Comprendre l’importance des microbes

« L’azote, c’est 80 % de notre air. C’est un élément essentiel à la croissance des plantes, c’est une pièce maîtresse de la chimie de la photosynthèse (processus qui permet de transformer l’énergie solaire en matière organique. Ndlr). Sa présence influe sur la teneur en chlorophylle d’une plante et donc sur le rendement de la photosynthèse. Or les végétaux seuls ne peuvent pas absorber l’azote de l’air, ils n’ont accès qu’à ses formes nitrées présentes dans la terre. Les bactéries sont l’unique organisme capable de fixer l’azote de l’air pour le transformer en nitrate dans le sol, soit pour elles-mêmes, soit pour les plantes via des symbioses. Avec la découverte, en 1909, du procédé Haber-Bosh de fixation artificiel du diazote atmosphérique sous forme d’ammoniaque, les hommes ont pu produire de manière industrielle des engrais chimiques azotés et ainsi nourrir la planète. »

« Cette avancée majeure a son revers de médaille : les installations industrielles mettant en oeuvre ce procédé ont un impact écologique important, avec notamment des fuites dans les nappes phréatiques. De plus l’azote ainsi apporté n’est pas totalement assimilé par les plantes. Les bactéries du sol l’utilisent pour respirer, rejetant un tiers de l’engrais épandu sur le champ dans l’atmosphère sous forme de gaz à effet de serre. C’est sur un moyen de réduire au maximum ce phénomène de “double peine” que nous travaillons. »

« Aujourd’hui, mes recherches s’écartent un peu du pur cycle de l’azote pour tenter de mieux comprendre les règles d’assemblage des différentes communautés microbiennes impliquées dans le cycle de l’azote. Chacune d’entre elles présentent des fonctionnements différents ayant un impact plus ou moins important dans la production de gaz à effet de serre.
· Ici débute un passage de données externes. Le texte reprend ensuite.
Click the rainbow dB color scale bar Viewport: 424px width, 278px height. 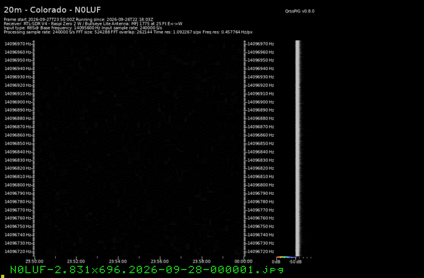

Comprendre leur répartition est essentiel pour pouvoir espérer orienter leur comportement en vu de réduire les pertes d’azote et minimiser l’effet de serre (un peu à l’image de ce que réalise en médecine avec le microbiote intestinal. Ndlr) », développe le chercheur.

Un champ de recherche fondamental

On le voit, ce champ de recherche est fondamental et les avancées initiées par Laurent Philippot lui ont valu d’être récompensé en 2019 par le prix du scientifique émérite de la Chinese Academy of Science, puis le 29 novembre de cette année par le Laurier 2021 du défi scientifique. À cette dernière récompense s’est ajoutée presque coup sur coup la proposition de coordonner le Projet Harmi porté par l’UBFC et doté d’un budget de 14 millions d’euros.

« Harmi, c’est un formidable projet fédérateur qui rassemble 250 chercheurs en Bourgogne Franche-Comté en microbiologie environnementale. Nous avons la chance de posséder ici un écosystème très complet sur le sujet et assez unique qui va de l’étude des bactéries alimentaires (fermentation, non conservation des aliments), aux paléoécosystèmes microbiens, en passant par la santé humaine (résistance aux antibiotiques), la contamination des sols, l’interaction microbes et santé/alimentation humaine... Ce projet va permettre d’accroitre l’attractivité de nos laboratoires régionaux et ouvrir des voies nouvelles pour répondre aux problématiques mondiales actuelles ».